Nova vacina do Butantan promete blindar idosos contra a gripe
Entenda como o novo imunizante adjuvado do Instituto Butantan pretende aumentar a produção de anticorpos em pessoas com mais de 60 anos
O Instituto Butantan iniciou o recrutamento de voluntários para a fase de testes clínicos de uma nova vacina contra a gripe desenvolvida especificamente para o público idoso. O objetivo principal do estudo é avaliar a eficácia de um imunizante que possui um adjuvante, substância projetada para potencializar a produção de anticorpos em organismos com imunidade reduzida. De acordo com informações da CNN, os ensaios estão focados em homens e mulheres com 60 anos ou mais residentes nas cidades de São Paulo e São Caetano do Sul.
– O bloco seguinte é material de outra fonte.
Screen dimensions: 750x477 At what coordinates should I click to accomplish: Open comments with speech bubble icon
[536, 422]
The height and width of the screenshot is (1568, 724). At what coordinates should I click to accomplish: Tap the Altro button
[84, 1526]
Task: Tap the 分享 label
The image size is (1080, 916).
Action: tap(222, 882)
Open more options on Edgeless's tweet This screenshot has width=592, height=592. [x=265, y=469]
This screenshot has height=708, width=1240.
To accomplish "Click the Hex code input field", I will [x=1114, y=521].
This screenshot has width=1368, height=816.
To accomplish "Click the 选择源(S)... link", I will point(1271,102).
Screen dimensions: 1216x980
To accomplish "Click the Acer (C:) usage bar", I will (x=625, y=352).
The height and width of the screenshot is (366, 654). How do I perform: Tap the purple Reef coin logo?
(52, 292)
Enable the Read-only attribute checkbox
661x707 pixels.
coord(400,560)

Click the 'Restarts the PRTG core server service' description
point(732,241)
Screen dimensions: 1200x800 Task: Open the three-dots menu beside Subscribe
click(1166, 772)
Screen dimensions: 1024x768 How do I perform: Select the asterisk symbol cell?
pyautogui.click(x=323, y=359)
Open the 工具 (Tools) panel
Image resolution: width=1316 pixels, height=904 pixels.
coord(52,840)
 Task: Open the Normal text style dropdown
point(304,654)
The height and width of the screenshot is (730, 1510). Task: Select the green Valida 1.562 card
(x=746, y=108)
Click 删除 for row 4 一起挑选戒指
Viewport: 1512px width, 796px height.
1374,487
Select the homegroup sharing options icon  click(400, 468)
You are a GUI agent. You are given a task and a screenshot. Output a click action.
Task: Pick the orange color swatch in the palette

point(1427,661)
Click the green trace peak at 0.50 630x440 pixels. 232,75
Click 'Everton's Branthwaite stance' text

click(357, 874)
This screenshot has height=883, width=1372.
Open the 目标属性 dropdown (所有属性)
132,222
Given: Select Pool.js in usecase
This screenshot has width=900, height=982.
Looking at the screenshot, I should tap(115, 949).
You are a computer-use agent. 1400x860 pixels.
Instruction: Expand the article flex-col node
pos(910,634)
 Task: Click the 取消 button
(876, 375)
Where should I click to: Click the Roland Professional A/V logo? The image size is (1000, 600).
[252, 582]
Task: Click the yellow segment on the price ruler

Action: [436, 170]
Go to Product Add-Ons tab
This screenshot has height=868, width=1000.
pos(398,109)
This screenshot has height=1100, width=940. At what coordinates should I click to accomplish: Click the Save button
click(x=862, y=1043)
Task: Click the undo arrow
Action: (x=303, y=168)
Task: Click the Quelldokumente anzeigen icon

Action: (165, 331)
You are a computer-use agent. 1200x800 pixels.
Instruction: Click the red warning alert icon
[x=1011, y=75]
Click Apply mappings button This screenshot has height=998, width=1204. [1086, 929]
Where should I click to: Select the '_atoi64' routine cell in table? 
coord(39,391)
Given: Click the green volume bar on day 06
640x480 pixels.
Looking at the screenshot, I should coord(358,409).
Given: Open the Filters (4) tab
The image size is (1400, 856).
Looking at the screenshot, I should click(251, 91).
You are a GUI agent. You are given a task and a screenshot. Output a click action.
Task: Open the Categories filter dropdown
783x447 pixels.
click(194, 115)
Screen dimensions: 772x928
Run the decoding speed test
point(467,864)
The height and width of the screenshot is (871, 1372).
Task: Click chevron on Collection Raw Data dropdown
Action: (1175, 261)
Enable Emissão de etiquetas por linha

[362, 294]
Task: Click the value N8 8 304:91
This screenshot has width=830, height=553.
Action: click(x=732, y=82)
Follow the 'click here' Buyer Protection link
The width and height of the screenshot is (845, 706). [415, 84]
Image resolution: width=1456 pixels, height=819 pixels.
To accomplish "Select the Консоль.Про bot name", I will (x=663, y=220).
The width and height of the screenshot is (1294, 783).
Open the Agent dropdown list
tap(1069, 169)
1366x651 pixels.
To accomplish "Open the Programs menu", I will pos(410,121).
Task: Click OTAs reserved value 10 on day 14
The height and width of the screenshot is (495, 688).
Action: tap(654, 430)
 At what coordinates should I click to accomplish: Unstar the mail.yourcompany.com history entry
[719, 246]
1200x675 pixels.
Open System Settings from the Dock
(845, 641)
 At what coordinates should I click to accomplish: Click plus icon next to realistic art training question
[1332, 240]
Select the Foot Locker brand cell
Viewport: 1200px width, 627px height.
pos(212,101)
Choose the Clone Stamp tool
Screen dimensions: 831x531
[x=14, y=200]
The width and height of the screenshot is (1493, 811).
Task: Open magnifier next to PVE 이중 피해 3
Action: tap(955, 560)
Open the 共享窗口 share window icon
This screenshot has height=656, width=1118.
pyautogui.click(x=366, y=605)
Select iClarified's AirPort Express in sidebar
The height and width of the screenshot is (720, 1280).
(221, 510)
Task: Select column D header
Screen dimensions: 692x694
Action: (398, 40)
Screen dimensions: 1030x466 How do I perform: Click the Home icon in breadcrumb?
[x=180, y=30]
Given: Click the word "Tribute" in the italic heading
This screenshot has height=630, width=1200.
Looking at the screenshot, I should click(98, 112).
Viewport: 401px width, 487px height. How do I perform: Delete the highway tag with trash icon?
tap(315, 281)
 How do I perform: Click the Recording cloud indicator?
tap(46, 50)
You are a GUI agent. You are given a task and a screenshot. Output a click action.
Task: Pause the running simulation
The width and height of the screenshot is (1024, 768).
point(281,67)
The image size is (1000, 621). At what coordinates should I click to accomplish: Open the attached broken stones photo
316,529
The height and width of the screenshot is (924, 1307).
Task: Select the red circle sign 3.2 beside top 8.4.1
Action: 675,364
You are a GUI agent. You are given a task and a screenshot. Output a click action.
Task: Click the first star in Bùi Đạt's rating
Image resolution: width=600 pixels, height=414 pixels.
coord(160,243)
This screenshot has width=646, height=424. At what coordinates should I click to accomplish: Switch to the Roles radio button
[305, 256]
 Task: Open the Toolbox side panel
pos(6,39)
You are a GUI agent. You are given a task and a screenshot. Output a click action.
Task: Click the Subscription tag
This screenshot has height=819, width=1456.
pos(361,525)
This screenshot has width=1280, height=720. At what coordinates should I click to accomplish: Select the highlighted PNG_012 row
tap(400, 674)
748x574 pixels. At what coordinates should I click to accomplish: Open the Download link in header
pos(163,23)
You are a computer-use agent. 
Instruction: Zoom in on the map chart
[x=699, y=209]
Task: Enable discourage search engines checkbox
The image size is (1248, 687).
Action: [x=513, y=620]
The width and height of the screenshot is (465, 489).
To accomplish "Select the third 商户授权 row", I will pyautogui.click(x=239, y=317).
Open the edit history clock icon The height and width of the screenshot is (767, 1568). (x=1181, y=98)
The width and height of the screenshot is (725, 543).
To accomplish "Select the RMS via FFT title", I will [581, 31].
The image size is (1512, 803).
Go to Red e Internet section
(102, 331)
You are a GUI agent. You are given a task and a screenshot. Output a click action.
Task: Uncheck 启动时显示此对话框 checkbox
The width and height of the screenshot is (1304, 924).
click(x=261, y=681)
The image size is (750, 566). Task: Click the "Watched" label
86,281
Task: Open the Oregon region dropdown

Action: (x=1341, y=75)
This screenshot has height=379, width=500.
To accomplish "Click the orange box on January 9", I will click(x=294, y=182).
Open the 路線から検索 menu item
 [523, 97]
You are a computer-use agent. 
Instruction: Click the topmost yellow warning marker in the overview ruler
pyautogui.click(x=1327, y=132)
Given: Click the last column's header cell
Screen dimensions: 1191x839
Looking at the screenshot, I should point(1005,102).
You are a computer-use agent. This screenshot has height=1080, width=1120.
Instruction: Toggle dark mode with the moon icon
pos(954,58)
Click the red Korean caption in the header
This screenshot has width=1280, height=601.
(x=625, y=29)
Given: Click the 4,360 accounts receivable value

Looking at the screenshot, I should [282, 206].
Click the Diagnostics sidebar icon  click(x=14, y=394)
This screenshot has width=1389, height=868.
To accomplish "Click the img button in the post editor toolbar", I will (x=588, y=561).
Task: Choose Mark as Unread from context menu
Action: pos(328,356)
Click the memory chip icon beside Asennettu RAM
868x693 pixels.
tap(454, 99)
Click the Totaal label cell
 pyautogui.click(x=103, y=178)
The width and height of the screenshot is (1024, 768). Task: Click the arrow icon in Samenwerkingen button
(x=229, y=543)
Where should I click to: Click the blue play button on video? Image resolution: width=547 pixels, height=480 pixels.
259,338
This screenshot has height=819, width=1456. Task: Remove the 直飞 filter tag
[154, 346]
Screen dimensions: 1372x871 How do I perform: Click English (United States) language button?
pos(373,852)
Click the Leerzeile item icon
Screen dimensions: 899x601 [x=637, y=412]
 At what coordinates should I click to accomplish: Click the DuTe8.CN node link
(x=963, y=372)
A iniciativa busca oferecer uma barreira mais robusta contra complicações da doença em uma parcela da população que sofre com a imunossenescência, que é a queda natural da resposta imunológica pelo envelhecimento.
Podem participar da pesquisa pessoas saudáveis ou que possuam comorbidades controladas, como hipertensão e diabetes, desde que estejam clinicamente estáveis. O recrutamento exclui indivíduos com doenças não estabilizadas ou quadros de imunodeficiência severa. O estudo é realizado em parceria direta com o Centro de Pesquisa da Universidade Municipal de São Caetano do Sul. Além da capital e do ABC Paulista, o Butantan planeja estender os testes para outros cinco municípios do interior do estado, incluindo Campinas, Ribeirão Preto e São José do Rio Preto. A meta é contemplar pelo menos 6 mil voluntários em toda a rede de pesquisa.
A metodologia do ensaio clínico prevê que metade dos participantes receba a nova vacina adjuvada produzida pelo instituto. A outra metade dos voluntários receberá uma vacina de alta dose que já está disponível na rede privada e é indicada para pacientes acima dos 60 anos. Esse comparativo permitirá que os profissionais de saúde analisem o desempenho do novo produto em relação ao que existe de mais avançado no mercado atual. Todos os participantes selecionados serão acompanhados de perto pelas equipes médicas durante um período de seis meses após a aplicação da dose.
A urgência para o desenvolvimento de imunizantes mais potentes é reforçada pelos dados epidemiológicos recentes. Em 2025, o Brasil registrou 231.812 casos de Síndrome Respiratória Aguda Grave (SRAG), resultando em 13.678 mortes. Segundo o Boletim InfoGripe, quase metade desses óbitos foi causada pelo vírus influenza A, atingindo majoritariamente idosos e crianças pequenas. A vacinação reforçada é vista como a ferramenta essencial para evitar hospitalizações e óbitos, além de impedir a sobrecarga do sistema público de saúde. O Butantan reforça que a proteção adequada pode transformar uma infecção potencialmente fatal em um quadro assintomático ou leve.